▸ WORK INSTRUCTION:
The lines wanted are those in the data below that include "computer".
-------- AVAILABLE DATA
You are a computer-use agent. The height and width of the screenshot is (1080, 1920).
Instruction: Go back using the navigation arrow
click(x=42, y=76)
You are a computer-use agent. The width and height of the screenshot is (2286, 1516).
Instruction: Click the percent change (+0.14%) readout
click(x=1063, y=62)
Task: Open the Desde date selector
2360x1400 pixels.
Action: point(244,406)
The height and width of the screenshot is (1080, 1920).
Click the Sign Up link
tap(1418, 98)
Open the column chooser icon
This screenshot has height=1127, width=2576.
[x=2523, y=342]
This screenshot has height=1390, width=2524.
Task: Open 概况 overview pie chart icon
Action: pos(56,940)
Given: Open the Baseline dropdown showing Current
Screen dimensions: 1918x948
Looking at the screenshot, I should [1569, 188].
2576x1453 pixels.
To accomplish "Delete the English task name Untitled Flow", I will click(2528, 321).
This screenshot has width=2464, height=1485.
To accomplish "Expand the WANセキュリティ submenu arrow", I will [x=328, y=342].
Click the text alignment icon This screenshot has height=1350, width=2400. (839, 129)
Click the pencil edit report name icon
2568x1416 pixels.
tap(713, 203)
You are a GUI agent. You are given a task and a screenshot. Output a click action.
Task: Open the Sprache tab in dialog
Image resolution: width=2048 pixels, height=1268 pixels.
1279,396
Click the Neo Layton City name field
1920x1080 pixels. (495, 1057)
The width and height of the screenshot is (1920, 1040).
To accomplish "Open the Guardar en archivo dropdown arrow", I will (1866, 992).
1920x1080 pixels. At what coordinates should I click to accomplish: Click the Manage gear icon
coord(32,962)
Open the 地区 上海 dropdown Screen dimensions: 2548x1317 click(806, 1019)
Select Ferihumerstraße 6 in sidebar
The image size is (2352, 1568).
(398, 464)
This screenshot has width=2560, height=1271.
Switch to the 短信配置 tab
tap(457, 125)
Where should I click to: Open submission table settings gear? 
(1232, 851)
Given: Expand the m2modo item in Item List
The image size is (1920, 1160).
----------------
▸ OUTPUT OF THE TASK:
You are a computer-use agent. The height and width of the screenshot is (1080, 1920).
You are a computer-use agent. The width and height of the screenshot is (2286, 1516).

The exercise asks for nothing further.